### Dataset

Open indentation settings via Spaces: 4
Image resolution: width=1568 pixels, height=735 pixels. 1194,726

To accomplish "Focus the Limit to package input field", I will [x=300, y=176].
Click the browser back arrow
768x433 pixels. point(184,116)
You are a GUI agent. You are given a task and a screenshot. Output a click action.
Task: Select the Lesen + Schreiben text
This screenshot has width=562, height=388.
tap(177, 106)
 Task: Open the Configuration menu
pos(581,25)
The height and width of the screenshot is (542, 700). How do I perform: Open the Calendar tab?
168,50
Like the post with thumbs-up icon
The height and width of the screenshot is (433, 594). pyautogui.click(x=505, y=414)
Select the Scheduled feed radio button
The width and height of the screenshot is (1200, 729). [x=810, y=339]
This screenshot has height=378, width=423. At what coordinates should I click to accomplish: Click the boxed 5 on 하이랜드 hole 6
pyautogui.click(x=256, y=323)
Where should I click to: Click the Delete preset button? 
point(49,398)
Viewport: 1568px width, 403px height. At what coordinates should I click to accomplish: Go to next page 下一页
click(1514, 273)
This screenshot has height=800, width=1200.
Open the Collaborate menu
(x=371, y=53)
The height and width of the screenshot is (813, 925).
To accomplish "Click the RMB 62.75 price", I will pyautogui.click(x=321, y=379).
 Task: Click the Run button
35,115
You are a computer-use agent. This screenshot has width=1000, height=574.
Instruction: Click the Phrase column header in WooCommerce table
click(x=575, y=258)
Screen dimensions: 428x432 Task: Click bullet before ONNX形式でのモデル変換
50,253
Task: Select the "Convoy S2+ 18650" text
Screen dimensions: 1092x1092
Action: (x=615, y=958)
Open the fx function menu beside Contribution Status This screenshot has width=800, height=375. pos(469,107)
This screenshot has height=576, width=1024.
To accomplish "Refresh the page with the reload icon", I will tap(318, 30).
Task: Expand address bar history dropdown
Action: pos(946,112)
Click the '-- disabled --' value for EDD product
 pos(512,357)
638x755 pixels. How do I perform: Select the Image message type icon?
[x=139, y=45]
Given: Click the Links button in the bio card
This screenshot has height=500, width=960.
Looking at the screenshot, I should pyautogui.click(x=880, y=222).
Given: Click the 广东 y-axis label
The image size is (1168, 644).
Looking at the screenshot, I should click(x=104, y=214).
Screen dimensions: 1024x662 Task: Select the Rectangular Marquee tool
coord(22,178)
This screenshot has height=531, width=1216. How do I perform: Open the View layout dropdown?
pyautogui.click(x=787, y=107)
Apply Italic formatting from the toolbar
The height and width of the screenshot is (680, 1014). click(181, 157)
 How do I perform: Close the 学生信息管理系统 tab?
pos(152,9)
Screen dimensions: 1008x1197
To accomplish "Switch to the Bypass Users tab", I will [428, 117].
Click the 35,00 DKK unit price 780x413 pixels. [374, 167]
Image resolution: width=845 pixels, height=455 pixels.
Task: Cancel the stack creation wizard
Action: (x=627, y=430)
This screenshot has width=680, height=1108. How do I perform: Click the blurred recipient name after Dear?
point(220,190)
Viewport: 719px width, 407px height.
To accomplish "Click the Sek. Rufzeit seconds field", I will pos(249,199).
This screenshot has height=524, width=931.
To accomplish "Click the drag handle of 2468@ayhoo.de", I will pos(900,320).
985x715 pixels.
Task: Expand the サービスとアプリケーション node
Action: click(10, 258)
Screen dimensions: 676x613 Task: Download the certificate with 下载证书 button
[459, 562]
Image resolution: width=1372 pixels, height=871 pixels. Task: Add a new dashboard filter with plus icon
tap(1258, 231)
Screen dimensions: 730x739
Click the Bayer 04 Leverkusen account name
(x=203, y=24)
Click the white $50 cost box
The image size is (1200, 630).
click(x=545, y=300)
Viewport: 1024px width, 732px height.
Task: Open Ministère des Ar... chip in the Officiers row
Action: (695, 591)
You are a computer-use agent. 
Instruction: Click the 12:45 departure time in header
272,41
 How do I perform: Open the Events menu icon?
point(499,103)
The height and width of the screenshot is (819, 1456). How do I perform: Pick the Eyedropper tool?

######

## Directions for this task
All entries must be repeated verbatim.

## Written solution
Open indentation settings via Spaces: 4
Image resolution: width=1568 pixels, height=735 pixels. 1194,726

To accomplish "Focus the Limit to package input field", I will [x=300, y=176].
Click the browser back arrow
768x433 pixels. point(184,116)
You are a GUI agent. You are given a task and a screenshot. Output a click action.
Task: Select the Lesen + Schreiben text
This screenshot has width=562, height=388.
tap(177, 106)
 Task: Open the Configuration menu
pos(581,25)
The height and width of the screenshot is (542, 700). How do I perform: Open the Calendar tab?
168,50
Like the post with thumbs-up icon
The height and width of the screenshot is (433, 594). pyautogui.click(x=505, y=414)
Select the Scheduled feed radio button
The width and height of the screenshot is (1200, 729). [x=810, y=339]
This screenshot has height=378, width=423. At what coordinates should I click to accomplish: Click the boxed 5 on 하이랜드 hole 6
pyautogui.click(x=256, y=323)
Where should I click to: Click the Delete preset button? 
point(49,398)
Viewport: 1568px width, 403px height. At what coordinates should I click to accomplish: Go to next page 下一页
click(1514, 273)
This screenshot has height=800, width=1200.
Open the Collaborate menu
(x=371, y=53)
The height and width of the screenshot is (813, 925).
To accomplish "Click the RMB 62.75 price", I will pyautogui.click(x=321, y=379).
 Task: Click the Run button
35,115
You are a computer-use agent. This screenshot has width=1000, height=574.
Instruction: Click the Phrase column header in WooCommerce table
click(x=575, y=258)
Screen dimensions: 428x432 Task: Click bullet before ONNX形式でのモデル変換
50,253
Task: Select the "Convoy S2+ 18650" text
Screen dimensions: 1092x1092
Action: (x=615, y=958)
Open the fx function menu beside Contribution Status This screenshot has width=800, height=375. pos(469,107)
This screenshot has height=576, width=1024.
To accomplish "Refresh the page with the reload icon", I will tap(318, 30).
Task: Expand address bar history dropdown
Action: pos(946,112)
Click the '-- disabled --' value for EDD product
 pos(512,357)
638x755 pixels. How do I perform: Select the Image message type icon?
[x=139, y=45]
Given: Click the Links button in the bio card
This screenshot has height=500, width=960.
Looking at the screenshot, I should pyautogui.click(x=880, y=222).
Given: Click the 广东 y-axis label
The image size is (1168, 644).
Looking at the screenshot, I should click(x=104, y=214).
Screen dimensions: 1024x662 Task: Select the Rectangular Marquee tool
coord(22,178)
This screenshot has height=531, width=1216. How do I perform: Open the View layout dropdown?
pyautogui.click(x=787, y=107)
Apply Italic formatting from the toolbar
The height and width of the screenshot is (680, 1014). click(181, 157)
 How do I perform: Close the 学生信息管理系统 tab?
pos(152,9)
Screen dimensions: 1008x1197
To accomplish "Switch to the Bypass Users tab", I will [428, 117].
Click the 35,00 DKK unit price 780x413 pixels. [374, 167]
Image resolution: width=845 pixels, height=455 pixels.
Task: Cancel the stack creation wizard
Action: (x=627, y=430)
This screenshot has width=680, height=1108. How do I perform: Click the blurred recipient name after Dear?
point(220,190)
Viewport: 719px width, 407px height.
To accomplish "Click the Sek. Rufzeit seconds field", I will pos(249,199).
This screenshot has height=524, width=931.
To accomplish "Click the drag handle of 2468@ayhoo.de", I will pos(900,320).
985x715 pixels.
Task: Expand the サービスとアプリケーション node
Action: click(10, 258)
Screen dimensions: 676x613 Task: Download the certificate with 下载证书 button
[459, 562]
Image resolution: width=1372 pixels, height=871 pixels. Task: Add a new dashboard filter with plus icon
tap(1258, 231)
Screen dimensions: 730x739
Click the Bayer 04 Leverkusen account name
(x=203, y=24)
Click the white $50 cost box
The image size is (1200, 630).
click(x=545, y=300)
Viewport: 1024px width, 732px height.
Task: Open Ministère des Ar... chip in the Officiers row
Action: (695, 591)
You are a computer-use agent. 
Instruction: Click the 12:45 departure time in header
272,41
 How do I perform: Open the Events menu icon?
point(499,103)
The height and width of the screenshot is (819, 1456). How do I perform: Pick the Eyedropper tool?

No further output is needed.